Excerpt provided:
++++++

Can We Love Our Children Too Much?
Our role as fathers involves shaping our children’s outer selves and inner worlds.
In the early years, when kids are most vulnerable and dependent, many dads fail to connect with them emotionally. They have been disregarded, rejected, or emotionally abandoned, leaving deep wounds that manifest as a hunger for love and attention. As a result, these children grow up craving the validation and affection they lacked during childhood.
Complications and unnecessary stress arise when we fail to understand critical factors in raising healthy children. Parenting doesn’t need to be complicated, but it must be examined. You can pretend everything is fine, but eventually, the pain surfaces, causing more distress within the family dynamic.
When I look at my kids, I see more than just their smiles and laughter. I see a whole universe of emotions, dreams, and fears stirring within them. It’s easy to get caught up in the day-to-day hustle and bustle and forget that beneath their cheerful exteriors or avoidant behaviors; our children are craving something deeper, something we, as dads, must provide.

++++++

Records provided:
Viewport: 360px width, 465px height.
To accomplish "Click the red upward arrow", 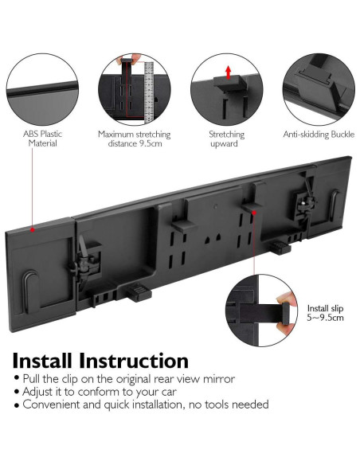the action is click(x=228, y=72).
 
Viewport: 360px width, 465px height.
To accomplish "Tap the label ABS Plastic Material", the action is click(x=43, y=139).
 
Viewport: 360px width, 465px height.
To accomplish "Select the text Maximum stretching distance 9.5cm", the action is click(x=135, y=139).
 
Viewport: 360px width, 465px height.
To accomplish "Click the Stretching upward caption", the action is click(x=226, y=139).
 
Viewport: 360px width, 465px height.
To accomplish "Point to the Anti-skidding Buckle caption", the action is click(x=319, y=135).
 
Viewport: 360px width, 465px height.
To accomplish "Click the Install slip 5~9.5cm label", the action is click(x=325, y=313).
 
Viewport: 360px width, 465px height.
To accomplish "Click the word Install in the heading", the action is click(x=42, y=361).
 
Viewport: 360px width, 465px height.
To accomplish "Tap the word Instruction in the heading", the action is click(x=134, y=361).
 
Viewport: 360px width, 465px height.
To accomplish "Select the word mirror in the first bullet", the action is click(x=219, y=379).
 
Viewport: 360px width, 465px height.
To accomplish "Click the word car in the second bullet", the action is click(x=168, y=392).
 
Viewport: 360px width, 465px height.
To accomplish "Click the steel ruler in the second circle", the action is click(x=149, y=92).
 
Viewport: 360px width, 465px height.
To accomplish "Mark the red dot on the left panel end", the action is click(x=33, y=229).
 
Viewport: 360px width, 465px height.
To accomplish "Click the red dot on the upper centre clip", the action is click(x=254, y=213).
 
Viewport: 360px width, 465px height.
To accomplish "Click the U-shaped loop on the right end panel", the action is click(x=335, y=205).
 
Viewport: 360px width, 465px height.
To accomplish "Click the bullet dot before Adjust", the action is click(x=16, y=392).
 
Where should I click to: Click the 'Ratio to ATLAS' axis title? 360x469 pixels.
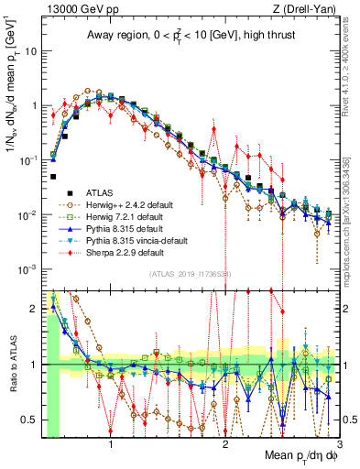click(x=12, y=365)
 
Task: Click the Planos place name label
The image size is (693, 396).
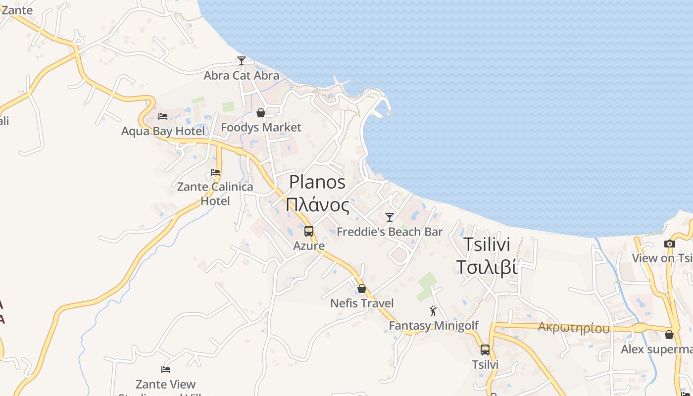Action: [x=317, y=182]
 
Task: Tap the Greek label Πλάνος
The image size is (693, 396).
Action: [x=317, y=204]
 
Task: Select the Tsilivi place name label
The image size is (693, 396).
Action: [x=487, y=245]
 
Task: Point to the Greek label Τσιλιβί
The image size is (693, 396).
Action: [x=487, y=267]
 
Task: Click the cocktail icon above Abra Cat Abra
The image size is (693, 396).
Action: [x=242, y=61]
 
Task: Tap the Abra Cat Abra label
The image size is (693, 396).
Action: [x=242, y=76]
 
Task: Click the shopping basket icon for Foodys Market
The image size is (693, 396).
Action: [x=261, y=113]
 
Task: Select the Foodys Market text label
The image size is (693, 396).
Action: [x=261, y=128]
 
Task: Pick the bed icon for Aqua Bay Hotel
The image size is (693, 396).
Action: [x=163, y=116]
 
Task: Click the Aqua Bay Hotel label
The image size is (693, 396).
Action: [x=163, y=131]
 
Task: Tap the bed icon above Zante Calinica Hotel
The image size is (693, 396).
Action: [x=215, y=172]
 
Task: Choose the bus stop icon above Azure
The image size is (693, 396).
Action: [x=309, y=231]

++++++

Activity A:
Condense the paragraph of the article on fathers and children that begins "In the early years" into a shorter version that keeps its main facts.
Activity B:
Write the next part of the article on fathers and children, picking up after its final sentence.
The records come from a separate source and have no connection to the article on fathers and children.

Final answer A:
Many dads fail to connect emotionally with their kids in the early years, when children are most vulnerable and dependent. Disregarded, rejected, or emotionally abandoned, these children carry deep wounds that show up as a hunger for love and attention. They grow up craving the validation and affection they lacked.

Final answer B:
It’s natural to want to provide our children with the latest toys and gadgets or praise them for their achievements. However, being a good dad goes beyond just material things and accolades. It’s about being present for them during their moments of vulnerability, actively listening to their fears, and acknowledging their emotions. Sometimes, our children may come across as “spoiled” or “entitled,” but it’s essential to understand that these behaviors stem from a lack of emotional support. Underneath it all, they yearn for the love and attention they didn’t receive in their early years.
We often carry the weight of our past mistakes and are afraid to correct errors. Maybe we weren’t as emotionally present for our children when they were infants or toddlers. Perhaps we missed the signs of their unmet needs, leaving them craving for more as they grow older. It’s a tough pill to swallow, but it’s never too late to make repairs.
However, compensating for past mistakes isn’t always straightforward. We can shower our kids with gifts and privileges, but true emotional fulfillment goes beyond material possessions. It’s about allowing them to have a voice in the home, teaching them the value of respect, and showing them that love from dad isn’t something they need to earn.
We’ve all heard the term “narcissism” thrown around, often used to describe individuals who seem self-absorbed or entitled. But beneath that bravado lies a wounded soul desperately seeking validation. It’s a harsh truth but one that we, as fathers, need to acknowledge.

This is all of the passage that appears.